#### Stated exercise A
Reproduce the rows from the line containing "How do I perform: Pin" through the end of the rows, including both ends, and omit the pictures from your reproduction.

#### Quoted passage

Students in the 21st century require many skills for heading into the workplace. As educators we need to support students in gaining the necessary abilities to be self driven, collaborative thinkers. “As our students head into a fast-paced, technically-driven, innovation-demanding, global work environment, they will need to be fully-engaged, creative, adaptive learners” (Parsons & Taylor, 2011, p. 8). In a fast paced world with learners that are surrounded with technology, how do we ensure our students are truly engaged in their learning?
Hopefully the days of teachers lecturing in the front of the classroom, “downloading” information for students to take in and regurgitate. As quoted in engage, 21st Century Skills, research shows that “..students learn more when they are engaged in meaningful, relevant, and intellectually stimulating work” (Newmann, Bryk, & Nagaoka, 2001, p. 10). Today’s students should be challenged with tasks that allow them to work in groups, think critically, and represent their knowledge in numerous ways. If students are presented with choice in their learning, they are often more engaged.

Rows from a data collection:

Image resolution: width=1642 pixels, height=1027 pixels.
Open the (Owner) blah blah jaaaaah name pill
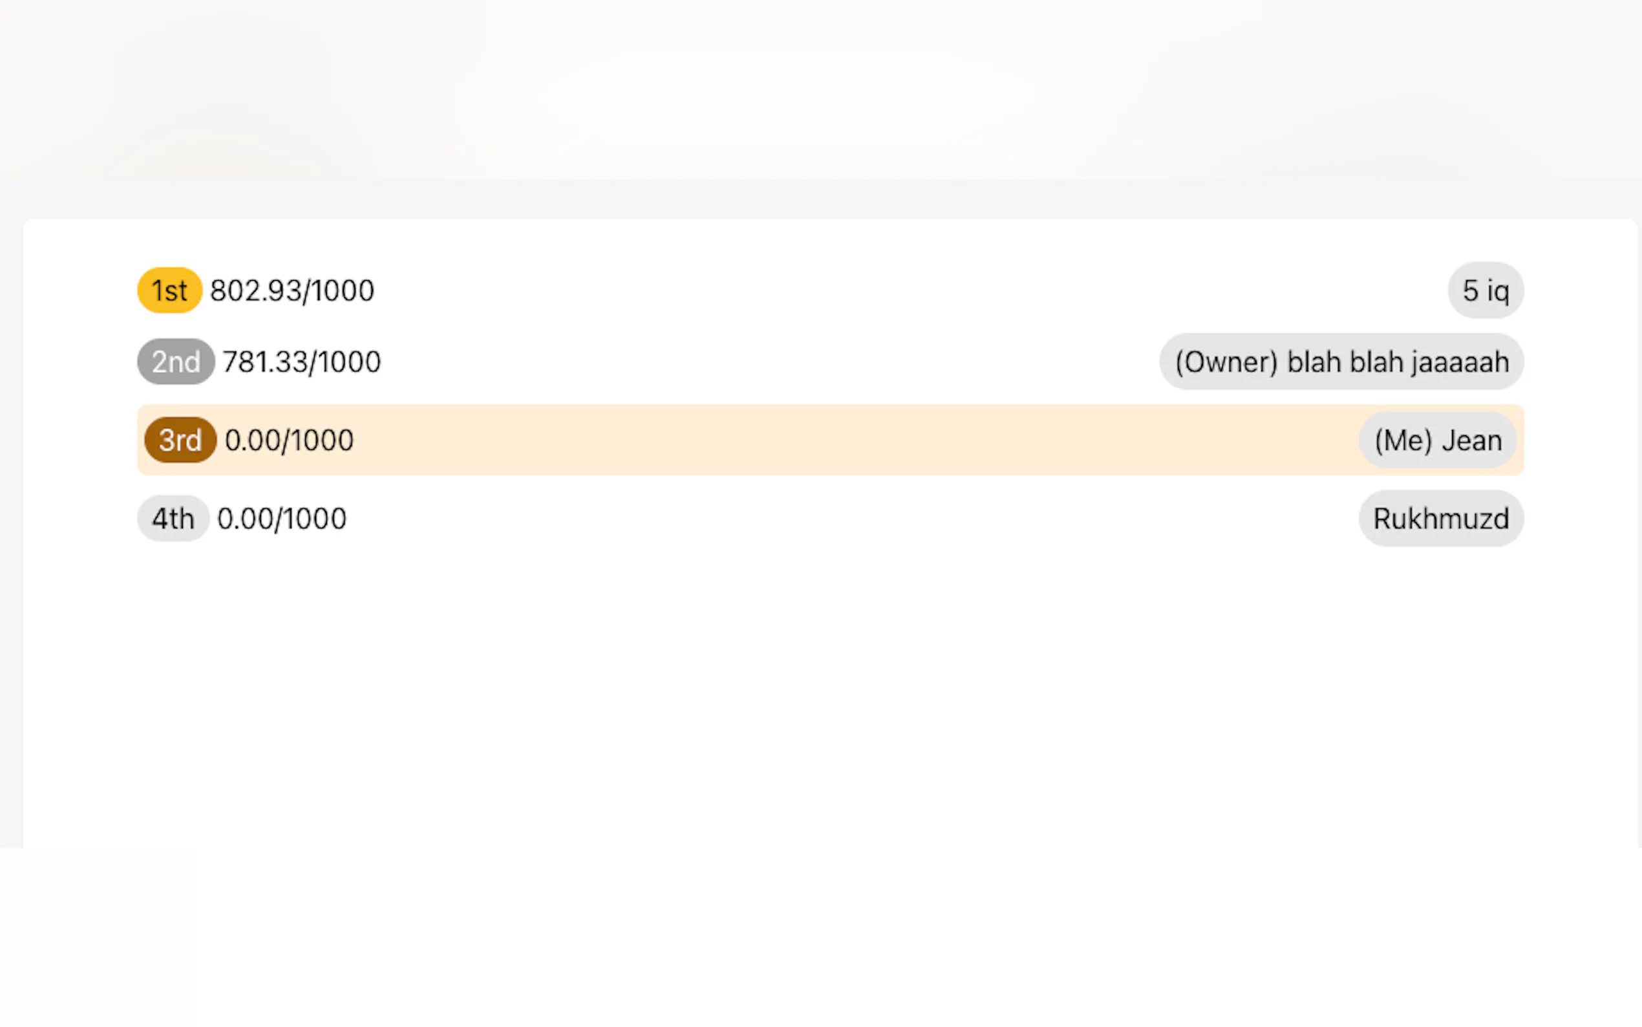tap(1341, 361)
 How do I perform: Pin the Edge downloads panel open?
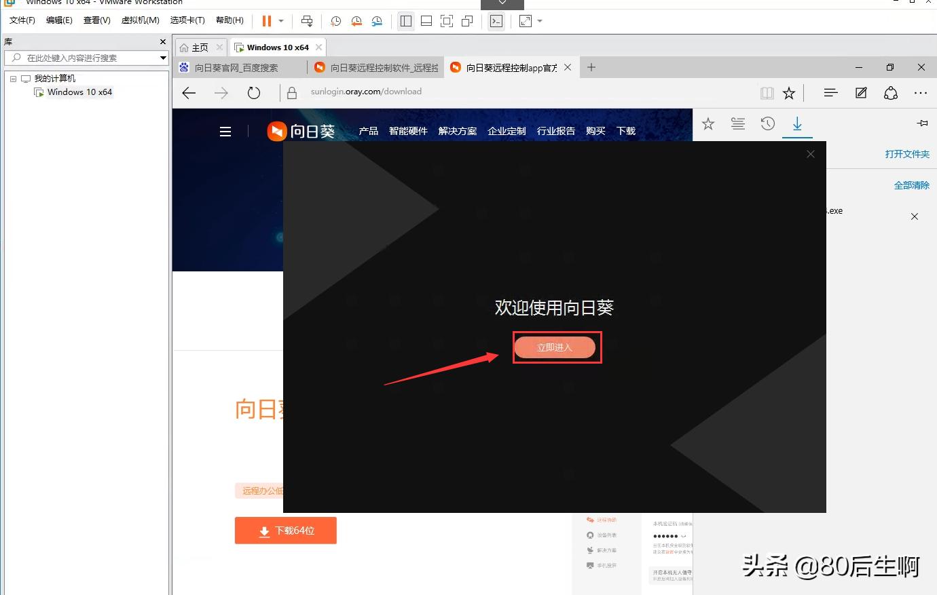921,123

#### Stated exercise B
According to the passage on student engagement, under what condition are students often more engaged?

#### Written answer A
 How do I perform: Pin the Edge downloads panel open?
921,123

#### Written answer B
When they are presented with choice in their learning.